When we started in 1995, we had no idea what corporate social responsibility was. All we knew was that people lived there and we wanted them to work with us so we decided to have a two-phase program that focused on giving people the best place to work and a great place for them to live. We focused on our people and then looked outward and built hospitals and schools and invested in baseball and soccer teams, as well as in education. We need to keep the people of Colón in Colón, because if they all migrate elsewhere, we will not see the benefits. We are involved in many activities and are the biggest in Colón in this respect. The most important thing is that our people now run operations in Haiti, Colombia, and Vietnam because in the end the idea was to offer a career and not just a job. This has worked and is one of the things that we are truly proud of; all the other parts such as equipment, cranes, and technology can easily be found in any part of the world. The part we are concerned with now is that the type of labor we need requires another level of education that we are not getting. This is the biggest challenge; how we do the job on the existing education level. We need more than what the schools give us; we need what the market demands.
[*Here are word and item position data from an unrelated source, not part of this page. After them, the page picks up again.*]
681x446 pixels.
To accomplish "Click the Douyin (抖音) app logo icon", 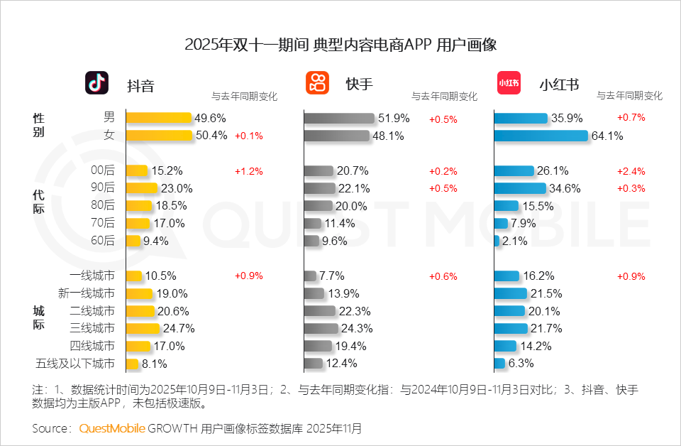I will pos(97,83).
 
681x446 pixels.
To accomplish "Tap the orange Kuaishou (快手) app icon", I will pos(317,83).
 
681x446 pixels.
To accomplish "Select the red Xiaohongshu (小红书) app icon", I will pos(508,83).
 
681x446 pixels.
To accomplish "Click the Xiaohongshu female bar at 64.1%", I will pos(541,136).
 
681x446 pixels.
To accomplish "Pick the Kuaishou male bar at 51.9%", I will pos(339,119).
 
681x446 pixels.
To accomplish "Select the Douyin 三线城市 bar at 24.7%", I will pos(143,328).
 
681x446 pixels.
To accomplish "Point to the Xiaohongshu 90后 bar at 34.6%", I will pos(520,188).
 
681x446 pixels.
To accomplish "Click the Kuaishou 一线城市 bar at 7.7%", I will pos(310,276).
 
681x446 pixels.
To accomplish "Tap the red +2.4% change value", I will pos(631,171).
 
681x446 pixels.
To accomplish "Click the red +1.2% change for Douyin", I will pos(248,171).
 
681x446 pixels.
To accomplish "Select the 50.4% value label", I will pos(211,136).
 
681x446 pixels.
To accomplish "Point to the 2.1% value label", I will pos(514,241).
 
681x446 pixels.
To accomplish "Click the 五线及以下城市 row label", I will pos(74,364).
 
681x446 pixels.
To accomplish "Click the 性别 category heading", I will pos(38,125).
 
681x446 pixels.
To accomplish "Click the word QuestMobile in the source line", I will pos(112,428).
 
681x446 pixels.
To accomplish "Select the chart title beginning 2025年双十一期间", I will pos(340,45).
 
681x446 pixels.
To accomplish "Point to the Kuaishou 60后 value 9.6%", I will pos(334,241).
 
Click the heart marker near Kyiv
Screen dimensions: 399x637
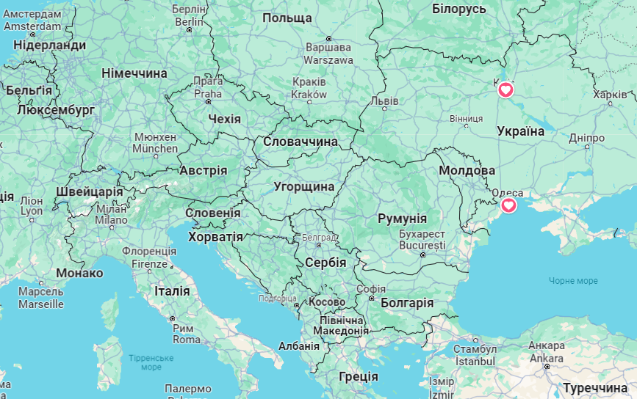[505, 90]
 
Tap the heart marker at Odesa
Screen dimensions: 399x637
[508, 205]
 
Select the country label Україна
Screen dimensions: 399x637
[521, 131]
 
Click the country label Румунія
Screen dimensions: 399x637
[402, 219]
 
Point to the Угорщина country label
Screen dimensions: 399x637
[304, 186]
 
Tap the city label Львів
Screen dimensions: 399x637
[385, 100]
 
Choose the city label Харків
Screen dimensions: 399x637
[610, 95]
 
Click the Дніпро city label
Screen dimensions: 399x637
[586, 138]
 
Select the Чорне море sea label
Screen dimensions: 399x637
[573, 281]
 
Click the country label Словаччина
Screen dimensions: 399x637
[300, 141]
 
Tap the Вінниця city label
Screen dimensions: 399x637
[466, 117]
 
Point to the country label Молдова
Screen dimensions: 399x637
[467, 170]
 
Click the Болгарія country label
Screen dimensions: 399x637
[408, 303]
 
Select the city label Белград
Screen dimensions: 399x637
[319, 238]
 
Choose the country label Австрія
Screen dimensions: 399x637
[204, 170]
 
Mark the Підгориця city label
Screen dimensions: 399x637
[278, 299]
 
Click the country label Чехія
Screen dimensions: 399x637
[224, 119]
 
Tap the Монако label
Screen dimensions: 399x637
[79, 273]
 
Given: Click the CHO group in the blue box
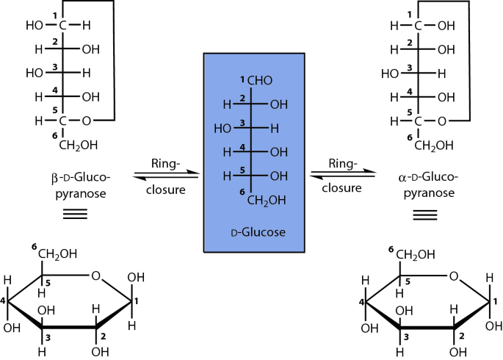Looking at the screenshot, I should [x=263, y=80].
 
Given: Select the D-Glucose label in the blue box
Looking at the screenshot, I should [x=254, y=232].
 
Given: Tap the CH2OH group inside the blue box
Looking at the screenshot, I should [x=266, y=200].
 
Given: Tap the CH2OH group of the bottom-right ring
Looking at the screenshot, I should [x=416, y=255].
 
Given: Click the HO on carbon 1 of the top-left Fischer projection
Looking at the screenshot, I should [x=35, y=24].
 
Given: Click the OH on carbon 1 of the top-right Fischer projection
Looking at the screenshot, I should [x=446, y=24].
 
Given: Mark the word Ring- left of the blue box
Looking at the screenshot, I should [x=165, y=162].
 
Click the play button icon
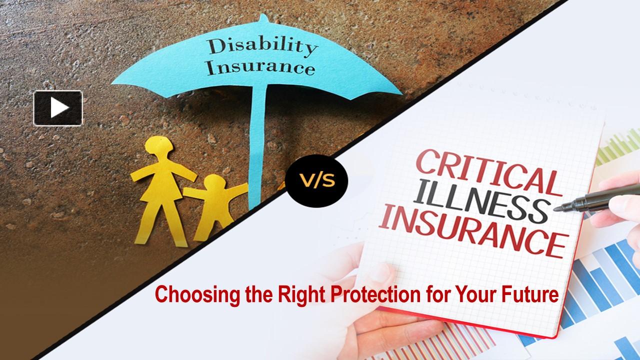(58, 108)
We need to consolidate our logistics hub but change the concept a little as we have to go more into developmental high-tech products as the real cost of labor in Panama makes the prices of products uncompetitive. We need to look into products where we add labor costs. This is where we are talking about high tech. We also have to look at electronic services such as Amazon and Alibaba because all companies need a place where they can dispatch orders. In Latin America, having a Miami zip code is a bonus; customers send everything to the Miami zip code and everything gets forwarded to their country. Why can’t we do this in Panama and become a major center of distribution of e-commerce as well? The free zone concept is there but it will not grow much more. We need to have free zones, added value, e-commerce, an airline hub, as well as cargo as we do not handle enough. The dream is to consolidate this and not just have each sector grow individually; when we put it together the package and value proposition that we can put into commerce—this is the ideal scenario. This is great for business because that generates cargo.